Глаза горца заблестели от гнева, но губернатор только пожал плечами, хотя и не отрывал глаз от сверкающего острия.
— Ты без труда можешь это сделать, а возможно, и скрыться. Но семерым пленникам от этого не будет легче. Мои люди непременно повесят их. А ведь это вожди афгулов.
— Знаю, — сказал Конан. — Все племя грызет меня, как стая волков: мол, я мало делаю, чтоб их освободить… Скажи прямо, чего ты хочешь, или — о Кром! — если не будет другого способа, соберу всю орду и приведу их к воротам Пешкаури!
Видя гневный блеск в его глазах, Чундер Шан не сомневался в том, что стоящий перед ним с оружием в руках варвар способен на это. Губернатор не верил, что даже самая многочисленная орда горцев сможет взять город, но вовсе не желал опустошения своей провинции.

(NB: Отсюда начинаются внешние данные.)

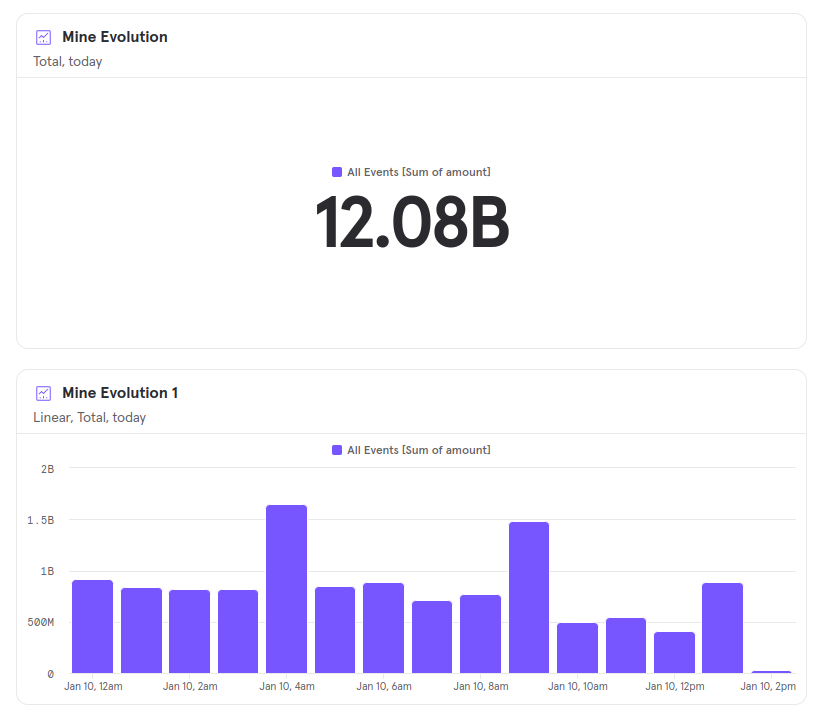
Task: Select the All Events legend marker in the top card
Action: click(x=336, y=171)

— Есть одно поручение, которое ты должен будешь выполнить, — сказал он, подбирая слова осторожно, словно это были бритвы. — Ты должен…

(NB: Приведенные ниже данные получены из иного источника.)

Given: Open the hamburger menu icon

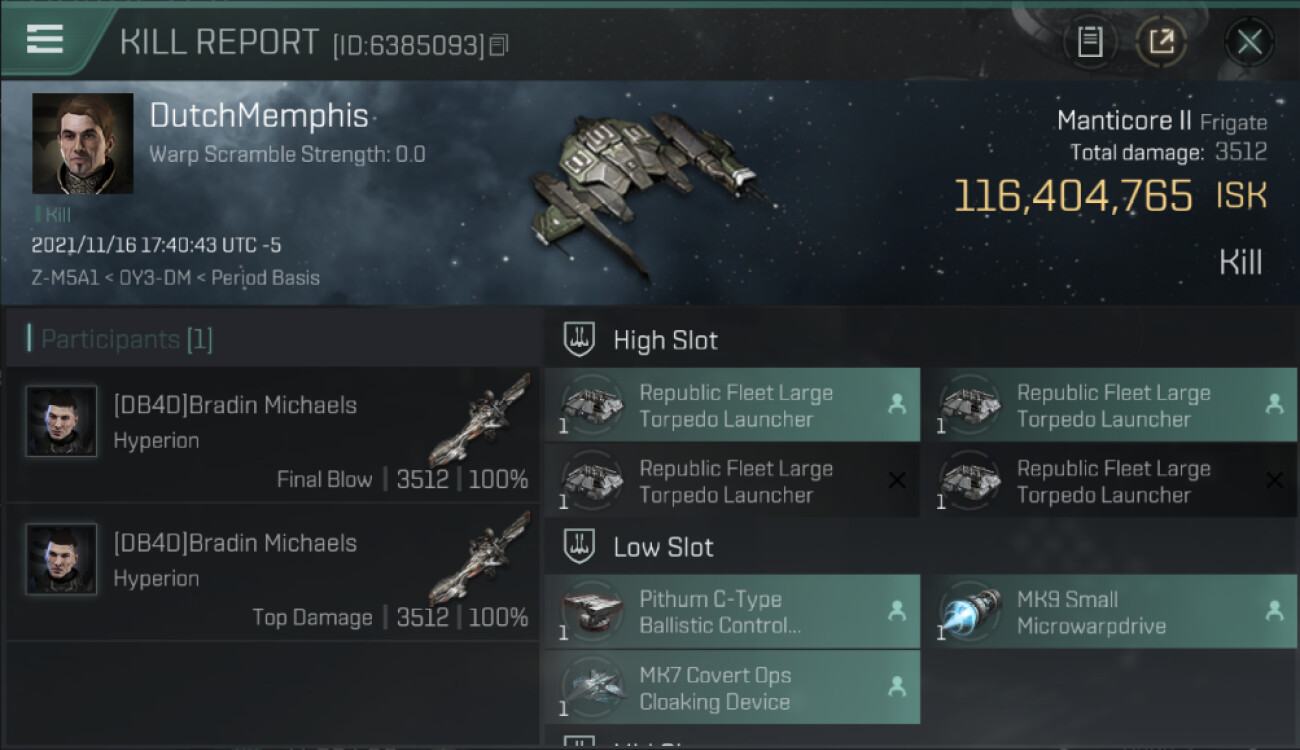Looking at the screenshot, I should 45,40.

Губы Конана искривились в волчьей гримасе, он отпрыгнул назад и повернулся лицом к двери. Острым слухом он уловил тихий шорох приближающихся шагов. В ту же минуту дверь внезапно распахнулась, и в комнату вошла стройная женщина в шелках. Она прикрыла за собой дверь и замерла, увидев горца.
Чундер Шан сорвался с кресла, ощущая, что его сердце подкатило к горлу.

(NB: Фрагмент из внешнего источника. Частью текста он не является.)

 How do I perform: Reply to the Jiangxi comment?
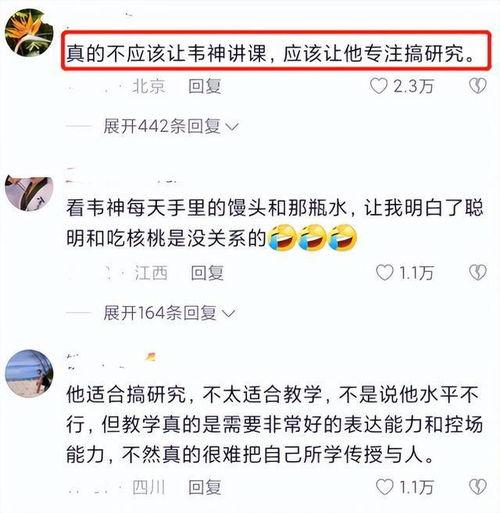coord(207,273)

— Деви! — безотчетно крикнул он, на мгновение потеряв голову.
— Деви! — как эхо повторил варвар.
Губернатор заметил блеск в глазах Конана и понял его намерения. Крикнув в отчаянии, схватился было за меч, но горец двигался с убийственной быстротой урагана. Он бросился на губернатора и ударом рукоятки кинжала по голове свалил его на пол, потом сгреб мускулистой рукой онемевшую Жазмину и прыгнул к окну. Чундер Шан, в отчаянии пробуя подняться, какую-то минуту еще различал его на фоне неба, трепещущие ткани, отчаянные взмахи рук схваченной им Деви…
— Попробуй-ка теперь повесить моих людей! — триумфально крикнул Конан, спрыгнул на зубцы стены и исчез. Губернатор только услышал пронзительный крик Жазмины.
— Стража! Стража! — закричал он.
Потом встал и шатаясь подошел к двери. Открыл ее и вывалился в коридор. Эхо разносило его крики по коридорам, созывая воинов, которые вытаращили глаза при виде губернатора, державшегося за разбитую, окровавленную голову.
— Воины, на коней! — ревел он. — Похищение!